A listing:
* START *

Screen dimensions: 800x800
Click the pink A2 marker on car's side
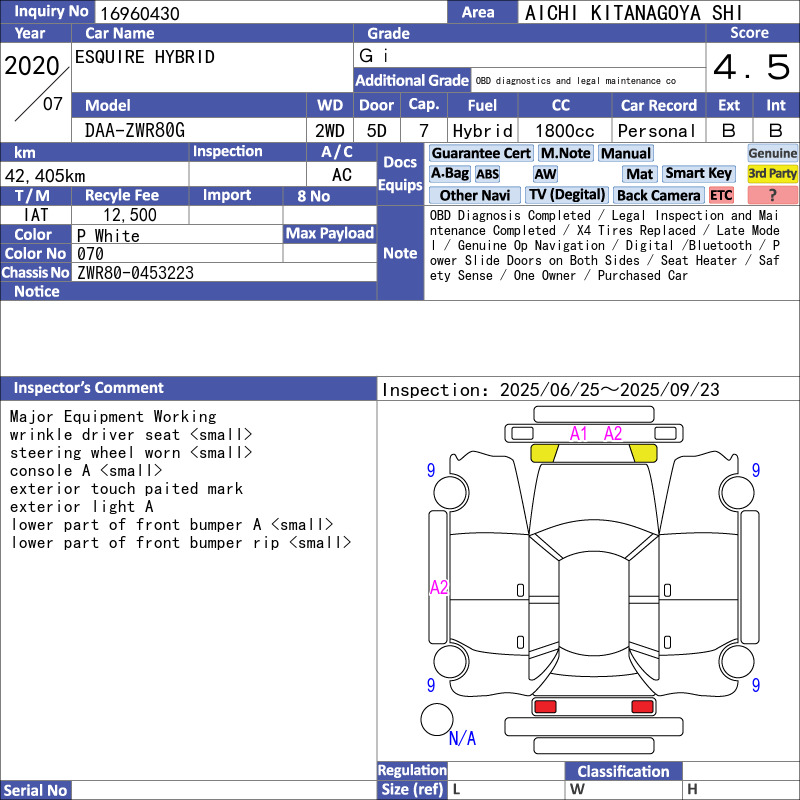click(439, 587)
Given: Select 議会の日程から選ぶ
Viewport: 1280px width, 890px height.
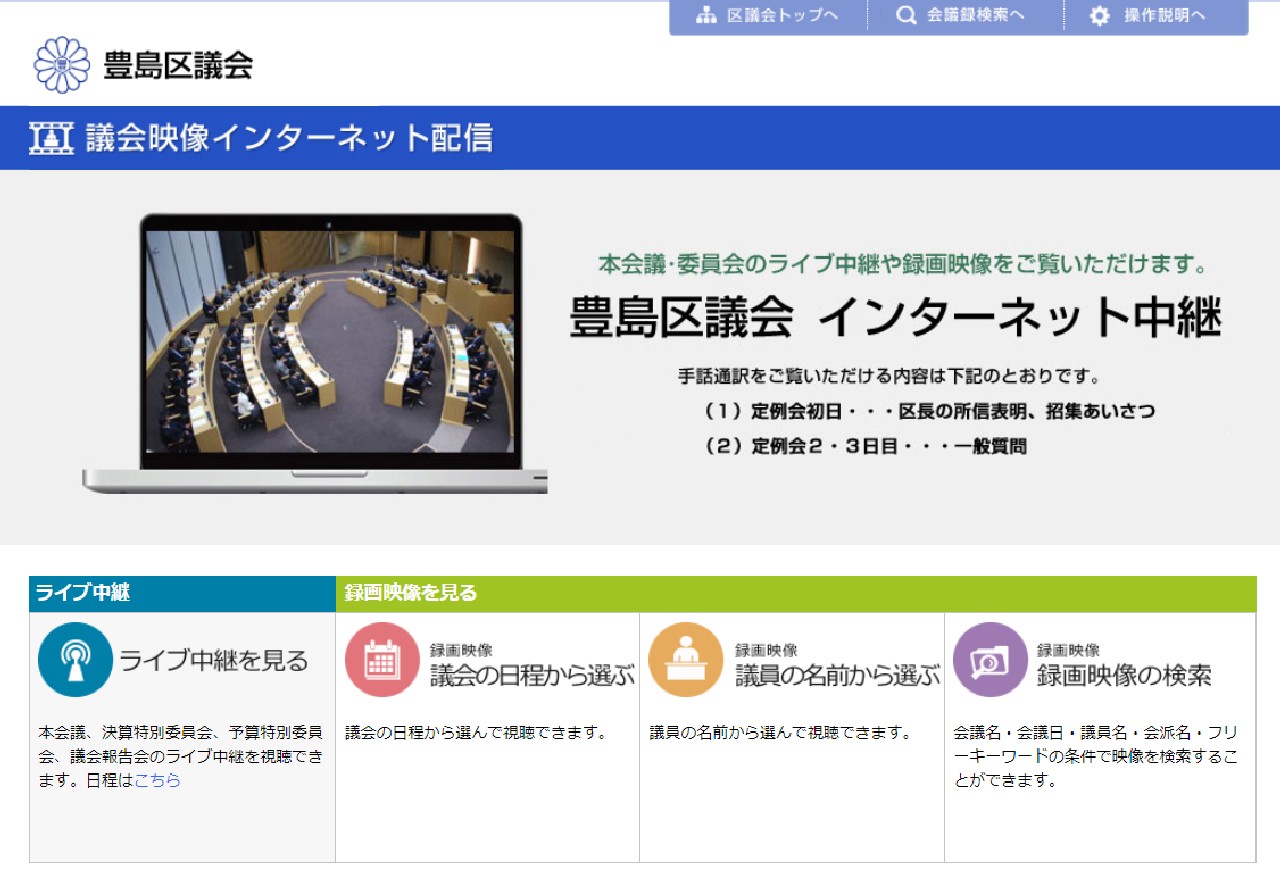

* END *

▸ **Your instructions**
Please render the part of the listing that begins with the line containing "Given: Select 議会の日程から選ぶ" and runs through its end as a numbered list, skipping blank lines and leaving out the pictures.

▸ **Correct answer**
1. Given: Select 議会の日程から選ぶ
2. Viewport: 1280px width, 890px height.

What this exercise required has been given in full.